Tail gunner was on his own.
Pull widow, and jump.
They may have been on the earlier models when the tailgunner actually sat back in the tail. On the G and H models (only Hs left today) the gunner was in an ejection seat next to the EWO. I remember a story from the early 80s about an incident on a G/H training mission.
Apparently intercom was kind of flaky and they were getting ready to transition from high altitude flight cruise and enter a low-level route. Turbulence was pretty bad and with the comms the EWO communicated to the Gunner by yelling above the noise. Apparently he said something akin to “we’re going down now” meaning they were descending to the low level route. The Gunner interpreted this to mean that the airplane had a problem (reinforced by the turbulence) and punched out leaving the EWO to stare at a hole and empty space where the gunner and his ejection seat had been.
The gunner position was eliminated in Buffs in the early to mid 90s as part of the Peace Dividend drawdown under Clinton.
When I left the staff in 94 and returned to a flying assignment we had a number of former gunners who had crossed trained to various other crew positions in AWACS in order to continue flying. I remebember some Flight Engineers and Surveilance Techs.
FWIW: it appears most of the B-52s used during Linebacker II were D models.
https://en.wikipedia.org/wiki/Boeing_B-52_Stratofortress#Vietnam_War
Seems to me that an ejection seat is merely a device used to assist the exiting individual’s jump from a disabled aircraft. (smile) I’ll go out on a limb here and say that even those downward firing seats were almost certainly a better bet at Linebacker II altitudes than riding a crippled aircraft into a smoking hole.
However, if you want to be pedantic about “bailing out” versus ejecting, I’ll also guess that the same thing happened at least a few times during the Korean War too.

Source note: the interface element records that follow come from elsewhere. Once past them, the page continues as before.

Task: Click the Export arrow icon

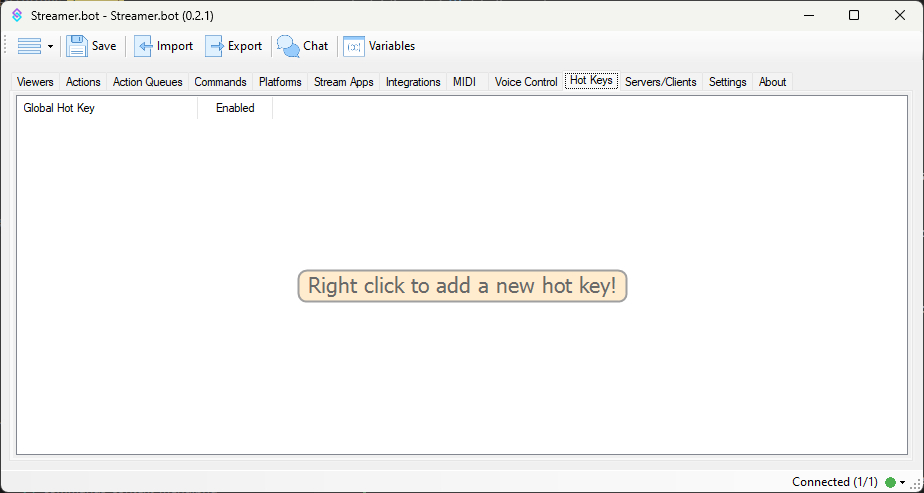Action: (x=215, y=46)
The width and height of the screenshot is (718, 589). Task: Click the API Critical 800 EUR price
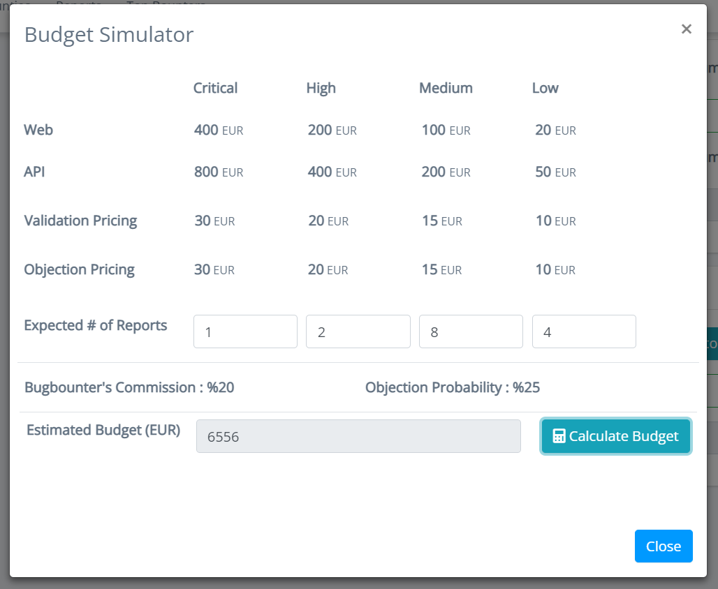point(218,172)
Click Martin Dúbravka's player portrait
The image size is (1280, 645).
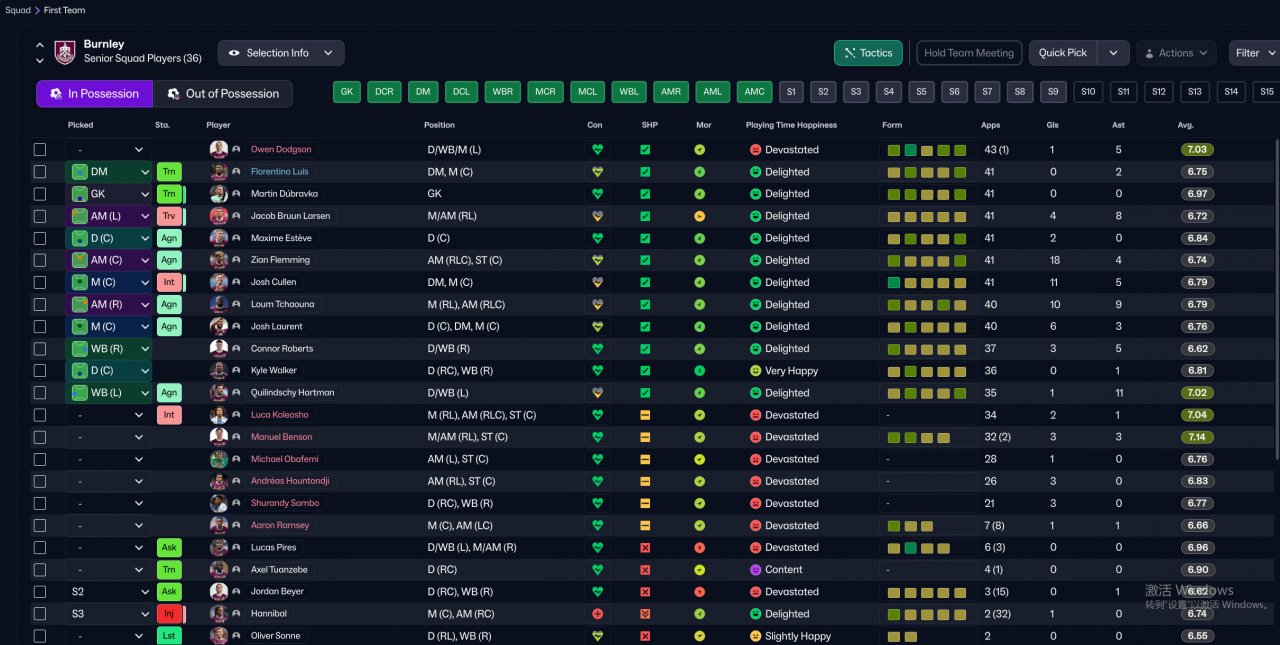click(219, 194)
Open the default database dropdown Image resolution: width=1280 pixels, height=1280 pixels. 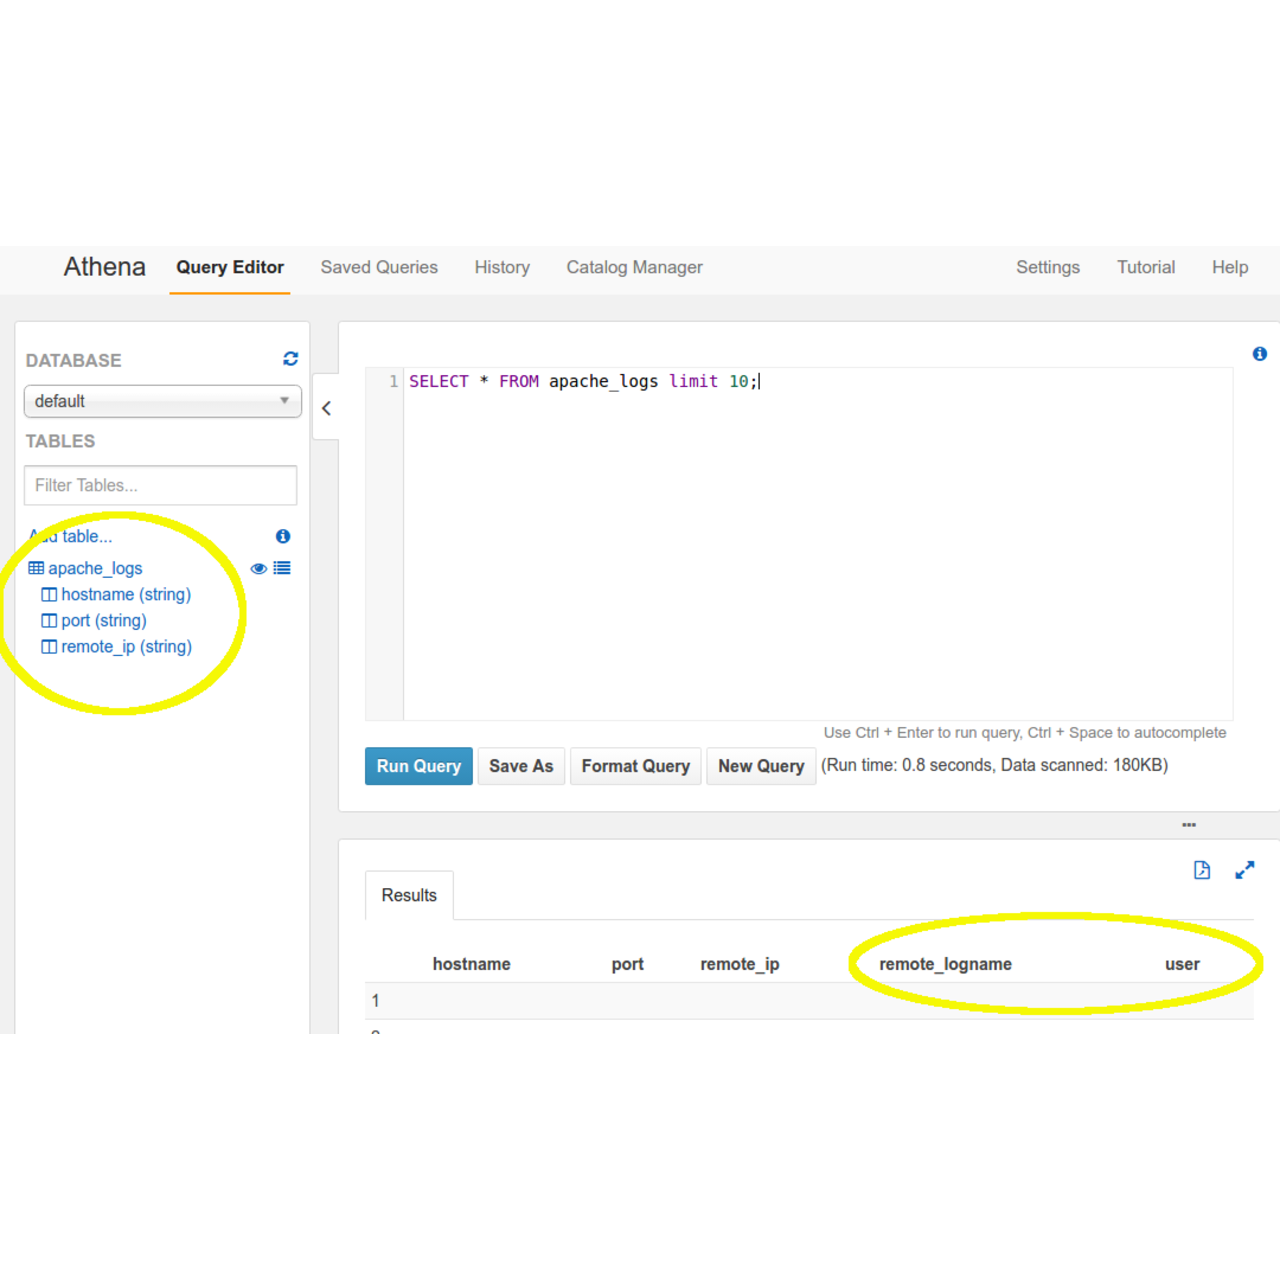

People forget we conducted a significant strategic bombing campaign (largely using B-29s if I recall correctly) against targets in North Korea during that war. I don’t believe the B-29 was ever equipped with ejection seats, so I’d guess at least a few B-29 crews had to bail out of a disabled aircraft at some point during that war.
Addendum: no need to guess. Bailouts from B-29s indeed happened during Korea.
https://www.historynet.com/korean-war-the-boeing-b-29-superfortress-served-throughout-the-air-war.htm
Downward firing are okay except on takeoff. They are definitely not zero-zero seats,
Bailout through the Main Cabin Door was the method taught and trained for in the P-3. To my knowledge an emergency bailout was never performed from that aircraft, as it’s considered preferable to ditch in the ocean.
I have watched some crazy SEALs jump through it, though, so it can be done.
Put your ass in the blast and your knees in the breeze! 🙂
DB yearns from the grave to have had this option on his final flight.
He was well paid but lost it all on a gamble.
Apparently…
Ha! wrong DB.
I was thinking of DB Cooper.
https://en.wikipedia.org/wiki/D._B._Cooper
I wondered if anyone would think of the Cooper DB instead of Bernath. Lol.
I contacted my former roommate a career E-2 guy with over 600 traps. Here is what he had to say. He’s been retired for 10 years.
Rumor has it that it was a total hydraulic failure meaning both the flight and combined hydraulic systems failed. At that point, the only logical course is to get the hell out fast while the airplane is trimmed up because its nothing but a flying brick at that point. The only other possibility would be a pitch lock which would lead to uncontrollable flight in the landing configuration. I’m betting it was a failure of hydraulics.
10th E-2C lost since 1975. Now that they have air refueling, I shudder to think about what will happen to try to get aboard at night after a 7.5 hour flight.